Le point de vue d’Eric Troncy : les prémonitions artistiques de Jean Baudrillard
Cet éminent sociologue exprima aussi en photographie ses intuitions prémonitoires. Ainsi, bien avant Instagram et le règne du selfie, il annonça l’avènement de l’“hyperréalité”, mélange de réel et d’imaginaire destiné à produire un simulacre du monde… l’ère de la réalité factice.
Par Éric Troncy.
Le dixième anniversaire de sa disparition, l’an passé, fut remarquablement discret, si on le compare aux ondes de choc répétées que suscitèrent, de son vivant, ses textes et sa pensée. Il fut, en effet, l’un des penseurs les plus inventifs et déroutants, les plus commentés et critiqués aussi, et, pour tout dire, les plus scandaleux de la fin du xxe siècle, affirmant en pleine guerre du Golfe que La guerre du Golfe n’a pas eu lieu,et, en 1996, que l’art contemporain était frappé de “nullité”.
Il est vrai qu’il entretint des relations suivies et mouvementées avec le champ des arts visuels, offrant par exemple à Peter Halley ou Jeff Koons, à leurs débuts, des arguments théoriques involontaires. Il surprit une fois encore en exposant ses photographies (à la Biennale de Venise en 1993, et à la Documenta de Kassel en 2003). À les regarder aujourd’hui, celles-ci s’imposent à nous et suscitent l’interrogation : Jean Baudrillard, qui mourut en 2007 – soit trois années avant le lancement d’Instagram – aurait-il aussi prédit le futur des images, décrivant par anticipation leur nature, leur usage et leur fonction dans un monde futur ?
L’anniversaire de sa disparition fut discret, mais peut-être est-il lui-même devenu l’objet du mécanisme diabolique qu’il décrivait en 1992, affirmant la “réversibilité poétique des événements” et déclarant : “Nous sommes en train d’effacer tout le xxe siècle.” Sa veuve, Marine Baudrillard, a pourtant célébré cet événement d’une manière qui lui semble convenir à “l’esprit de Jean” : elle avoue une certaine fierté à avoir pu faire interdire à la circulation la petite rue Volta, dans le troisième arrondissement de Paris, pour y promener, avec quelques intimes, des portants à vêtements empruntés dans les boutiques du quartier, transformés en supports pour quelques-unes de ses photographies.

ÉNONCÉ 1: Recopiez sans modification les lignes des enregistrements, de celle qui contient « Task: Click the Forecepts logo in the navbar » jusqu'à la fin des enregistrements, les deux bornes comprises.
Le texte et les enregistrements n'ont aucun lien entre eux.

DONNÉES FOURNIES:
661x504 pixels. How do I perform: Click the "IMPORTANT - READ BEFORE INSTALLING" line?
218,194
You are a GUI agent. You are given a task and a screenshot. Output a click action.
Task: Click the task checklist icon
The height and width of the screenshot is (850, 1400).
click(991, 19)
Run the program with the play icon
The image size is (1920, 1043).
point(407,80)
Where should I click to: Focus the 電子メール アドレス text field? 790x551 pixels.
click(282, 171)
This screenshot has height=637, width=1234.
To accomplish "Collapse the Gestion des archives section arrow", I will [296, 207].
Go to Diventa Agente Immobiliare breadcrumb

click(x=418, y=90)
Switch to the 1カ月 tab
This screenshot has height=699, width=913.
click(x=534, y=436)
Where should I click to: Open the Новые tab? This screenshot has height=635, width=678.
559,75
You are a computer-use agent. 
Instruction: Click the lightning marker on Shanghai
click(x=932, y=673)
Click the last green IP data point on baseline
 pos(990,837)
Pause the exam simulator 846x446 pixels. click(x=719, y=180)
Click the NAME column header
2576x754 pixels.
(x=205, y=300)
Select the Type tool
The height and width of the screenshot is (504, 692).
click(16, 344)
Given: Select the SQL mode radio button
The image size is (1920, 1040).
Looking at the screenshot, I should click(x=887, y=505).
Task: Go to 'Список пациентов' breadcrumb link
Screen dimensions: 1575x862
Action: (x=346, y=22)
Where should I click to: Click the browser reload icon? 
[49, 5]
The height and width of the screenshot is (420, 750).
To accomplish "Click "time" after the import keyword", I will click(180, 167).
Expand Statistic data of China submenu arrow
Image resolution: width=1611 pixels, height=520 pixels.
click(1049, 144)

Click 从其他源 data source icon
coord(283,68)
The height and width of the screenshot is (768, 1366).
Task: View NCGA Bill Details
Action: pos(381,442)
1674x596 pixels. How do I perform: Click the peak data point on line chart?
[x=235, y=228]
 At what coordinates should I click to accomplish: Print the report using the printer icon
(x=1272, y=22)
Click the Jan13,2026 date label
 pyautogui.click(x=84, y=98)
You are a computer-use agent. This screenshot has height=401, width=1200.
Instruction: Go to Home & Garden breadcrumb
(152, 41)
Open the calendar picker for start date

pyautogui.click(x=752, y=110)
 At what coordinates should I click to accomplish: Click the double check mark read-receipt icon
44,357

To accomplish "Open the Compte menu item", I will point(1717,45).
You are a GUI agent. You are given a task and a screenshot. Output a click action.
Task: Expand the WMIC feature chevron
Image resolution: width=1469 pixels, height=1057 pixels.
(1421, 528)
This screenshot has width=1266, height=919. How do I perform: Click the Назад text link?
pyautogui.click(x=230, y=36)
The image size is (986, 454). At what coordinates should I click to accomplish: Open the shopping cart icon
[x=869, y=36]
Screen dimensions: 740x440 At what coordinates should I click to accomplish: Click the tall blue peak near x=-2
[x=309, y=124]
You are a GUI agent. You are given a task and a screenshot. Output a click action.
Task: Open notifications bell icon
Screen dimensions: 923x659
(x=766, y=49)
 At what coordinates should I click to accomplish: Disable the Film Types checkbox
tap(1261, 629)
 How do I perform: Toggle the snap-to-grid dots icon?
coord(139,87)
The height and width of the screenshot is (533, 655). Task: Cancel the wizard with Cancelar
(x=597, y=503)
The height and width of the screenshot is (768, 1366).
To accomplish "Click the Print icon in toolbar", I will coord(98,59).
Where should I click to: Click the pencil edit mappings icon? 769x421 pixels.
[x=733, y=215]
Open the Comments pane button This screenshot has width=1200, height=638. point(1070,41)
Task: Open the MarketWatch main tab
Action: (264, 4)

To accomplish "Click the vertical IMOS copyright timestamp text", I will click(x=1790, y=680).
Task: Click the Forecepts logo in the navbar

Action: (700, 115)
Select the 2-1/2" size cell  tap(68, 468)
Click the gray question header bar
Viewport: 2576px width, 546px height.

ÉNONCÉ 2: Rédigez la suite de l'article sur Jean Baudrillard en reprenant après sa dernière phrase.

RÉSULTAT OBTENU 1:
Task: Click the Forecepts logo in the navbar

Action: (700, 115)
Select the 2-1/2" size cell  tap(68, 468)
Click the gray question header bar
Viewport: 2576px width, 546px height.

RÉSULTAT OBTENU 2:
“Beaubourg aurait pu ou dû disparaître le lendemain de son inauguration, démonté et kidnappé par la foule, dont ç’aurait été la seule réponse possible au défi absurde de transparence et de démocratie de la culture”.
Car il fut aussi photographe, ajoutant à ses biographies posthumes une troisième profession. De fait on le décrit volontiers comme “sociologue- philosophe”, et il est probablement l’un des seuls pour qui ces deux disciplines irréconciliables ont semblé s’imposer pareillement. Professeur d’allemand (il est né en 1929 à Reims), il remit son destin en jeu à peine âgé de 30 ans, et suivit l’enseignement de l’École pratique des hautes études, se consacrant à la sociologie de la vie quotidienne. Sa thèse de troisième cycle, qu’il soutint devant un jury composé de Roland Barthes, de Pierre Bourdieu et de Henri Lefebvre, fut publiée deux ans plus tard, en 1968, sous son titre original : Le Système des objets.Baudrillard y éclaire les mécanismes de la société de consommation qui prend forme, et déjà s’imposent un style, une liberté et une inventivité sans grand compétiteur chez les sociologues.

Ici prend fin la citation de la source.